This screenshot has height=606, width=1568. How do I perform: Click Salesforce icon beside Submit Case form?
* * *
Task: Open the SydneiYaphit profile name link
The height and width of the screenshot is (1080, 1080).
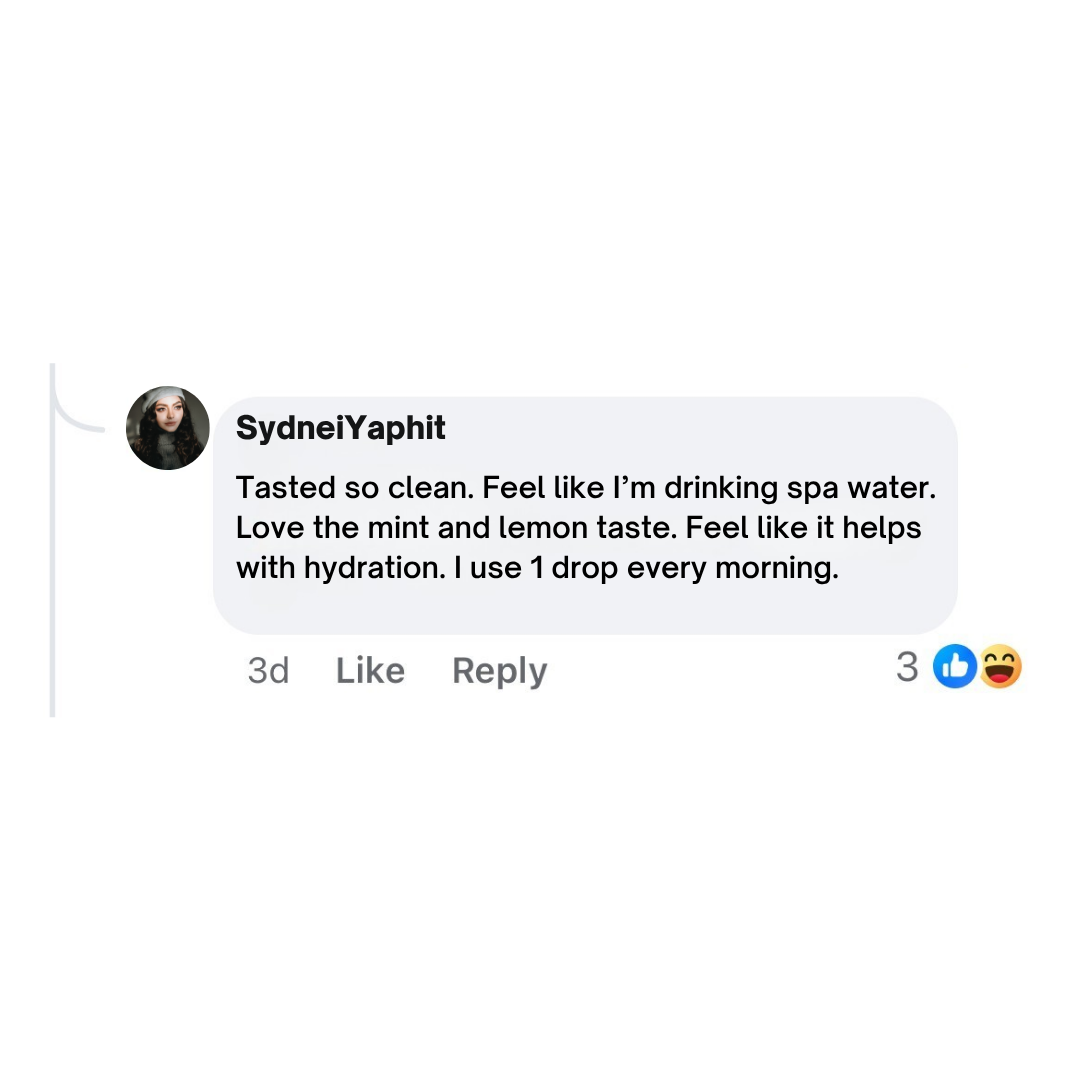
* * *
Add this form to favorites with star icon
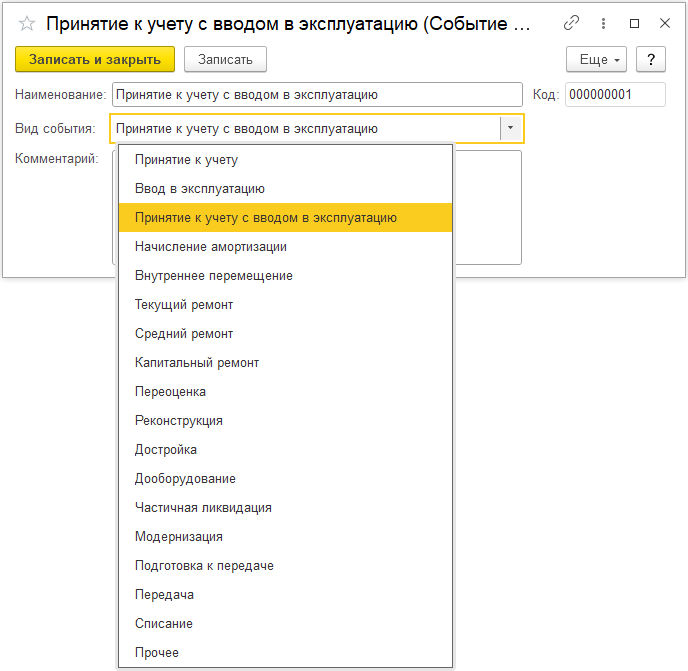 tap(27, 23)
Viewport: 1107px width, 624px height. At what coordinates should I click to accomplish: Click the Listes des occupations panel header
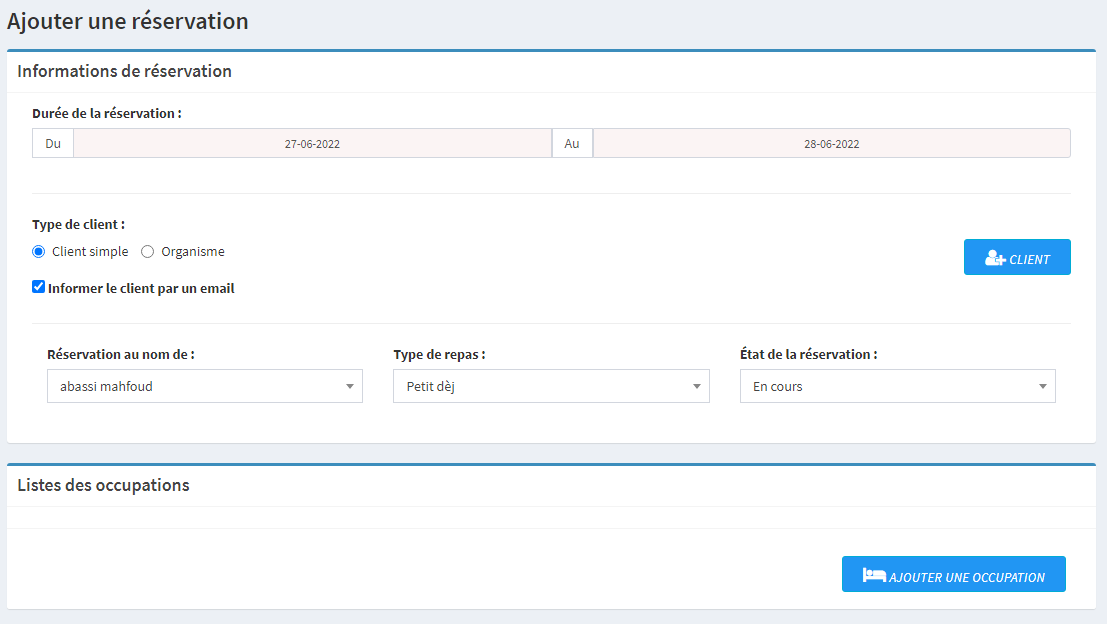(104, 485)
* * *
> _Written problem_
Copy out the records word for word, starting with the line that contains "Task: Open the SydneiYaphit profile name link" and going on through the line that contains "The height and".

> _Solution to this problem_
Task: Open the SydneiYaphit profile name link
The height and width of the screenshot is (1080, 1080).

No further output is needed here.